— BEGIN Article —

Re: Survival langauge




"Purl Gurl" <purlgurl@xxxxxxxxxxxx> wrote in message
news:Ltudnb7sWqKbVSHeRVn-rQ@xxxxxxxxxxxxxxx

> Boy, that is a complex one. I will have to digest
> this one for a bit of time.

I have been quoting 4 poets recently- its interesting that they span some
100 years apart, and one not a native speaker of English; interesting
because they are difficult to distinguish when choosing a similar thema

> http://www.neh.gov/whoweare/vendler/lecture.html

Well... this entire article is very good! I would immediately like to add to
it by challenging 2 of its precepts; [by argument we add to an acknowledged
source if we engage it in its own terms]

I was interested in the use [the definition] of 'philosophy', and what she
writes /is/ of contemporary usage of the word, but certainly not the only
one, and something other than its very early Greek use; which is much
simpler, but which has a radically different perspective. The Greek sense
was to reflect upon what one [loved/Philo] to do. That is, a reflection upon
experience. This modern use, which is widespread, indeed 'normative' is
really meaning something else that that - it is speculatory intellection on
possibilities, whether the speaker has experience or not.

— END Article —
— BEGIN Supplied records —

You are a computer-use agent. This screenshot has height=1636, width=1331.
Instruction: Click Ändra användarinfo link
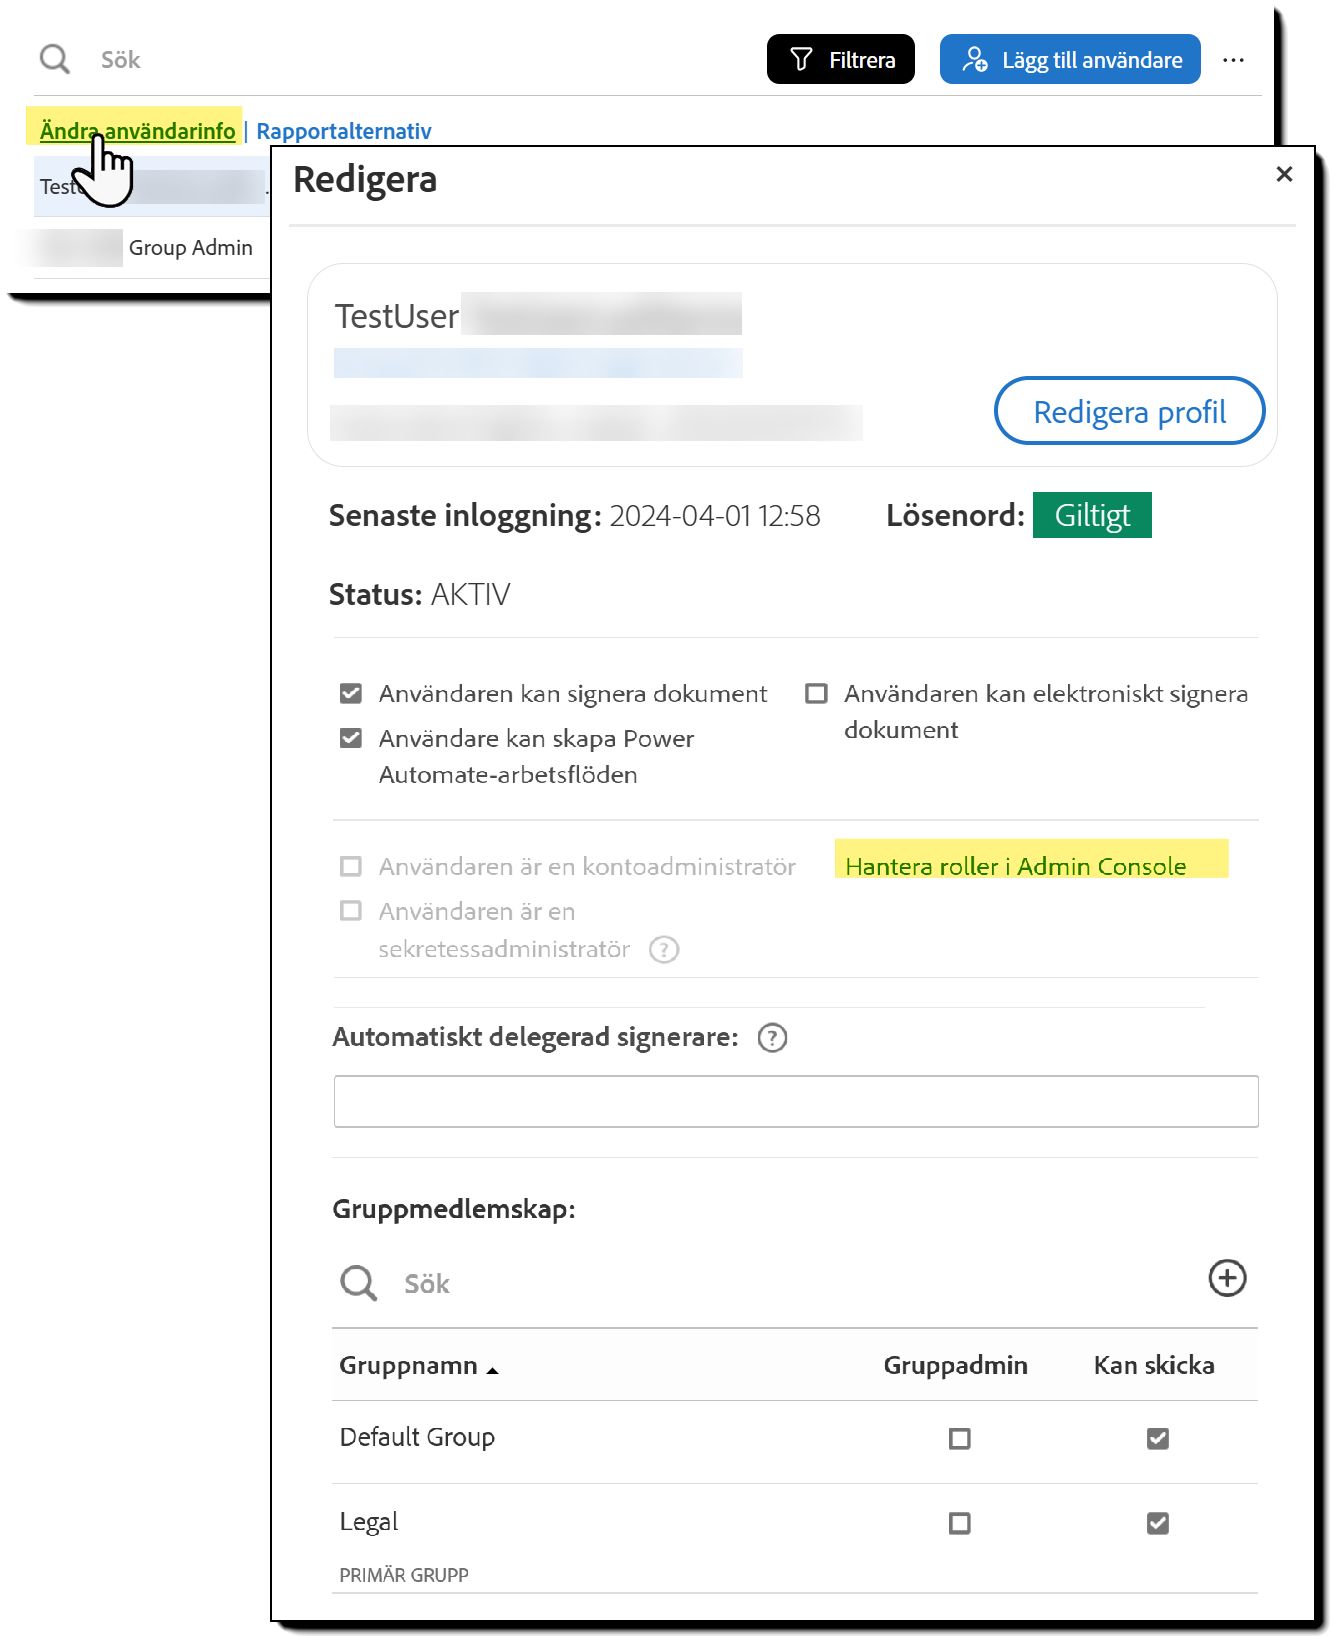(138, 131)
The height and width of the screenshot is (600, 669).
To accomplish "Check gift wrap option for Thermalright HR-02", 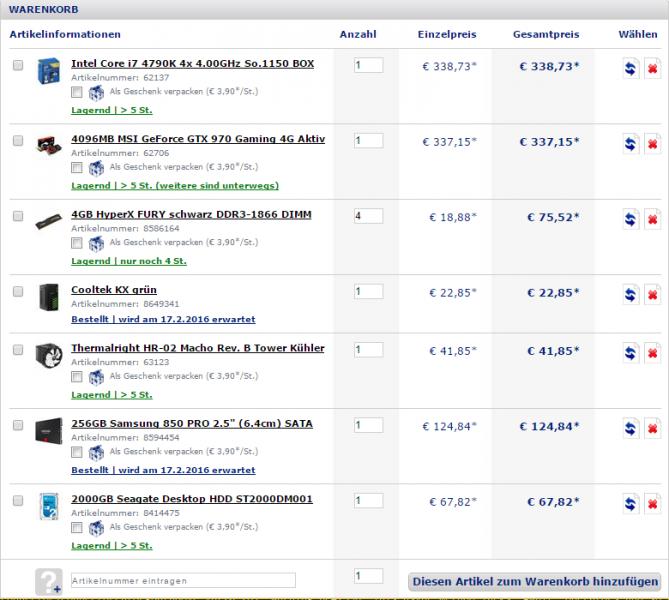I will point(78,377).
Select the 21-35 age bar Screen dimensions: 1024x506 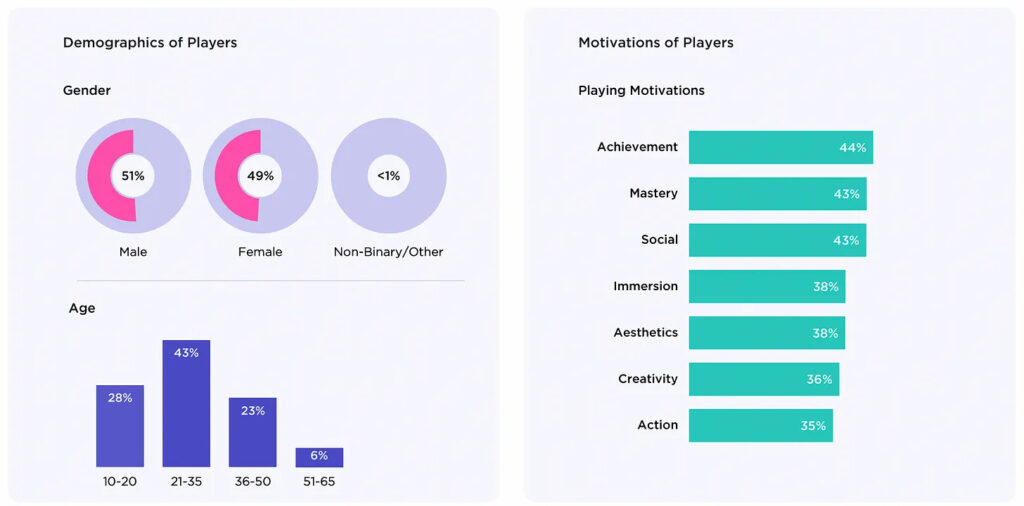coord(186,403)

— END Supplied records —

• [What you will do]:
1. In the newsgroup post about survival language, what was the early Greek sense of "philosophy"?
2. Extend the newsgroup post about survival language from its last sentence.
Nothing in the records is needed here.

• [Solved tasks]:
1. It meant reflecting upon what one loved to do, that is, a reflection upon experience.

2.
It is a European adoption - though people like Heidegger resented it, and
said that people in discussion of things for which they did not have an
experience were conducting 'a pathic discourse'.

---------

The other point I noticed and would want to amplify is more sympathetic to
her own sense of things: she asks of educational establishments 'why the
arts?' and suggests more exposure to them outside the classroom, and then
enters a quaere on current shortcomings within the classroom. My point would
be to note that the subject of creativity is not /done/ in the classroom
[done in my sense of philosophy, above - I do not mean 'studied'], and
instead students are /required to analyse/ texts and other media in the
humanities.

I take note of, and exception to, that /required to analyse/ as an
equivalent to 'inform', and consequently, to 'engage'.

If such analysis is all the active engagement a student gets in the arts,
then perforce they will only have pathic knowledge, which is a form of
saying that people do not know what they talk about! ~ Only what other
people have talked about. Dostoyevski's dispossessed - and here dispossessed
of themSelves.

> If you will look at the very bottom of that page, you
> will find an interesting analysis by Helen Vendler
> of your quoted Wallace Stevens' poetry, along
> with a lengthy discussion of Stevens, prior.

Rather than go on too long in this post - I see she refers the reader to
Steven's antecedent Wordsworth, would that she had spoken of the Duende too!
And of Lorca. She might have to some advantage, but even a sense of what is
'duende' is rare with Literats, under whatever name it goes, and which is a
cultural observation.

Cordially, Phil Innes


>
> Purl Gurl


.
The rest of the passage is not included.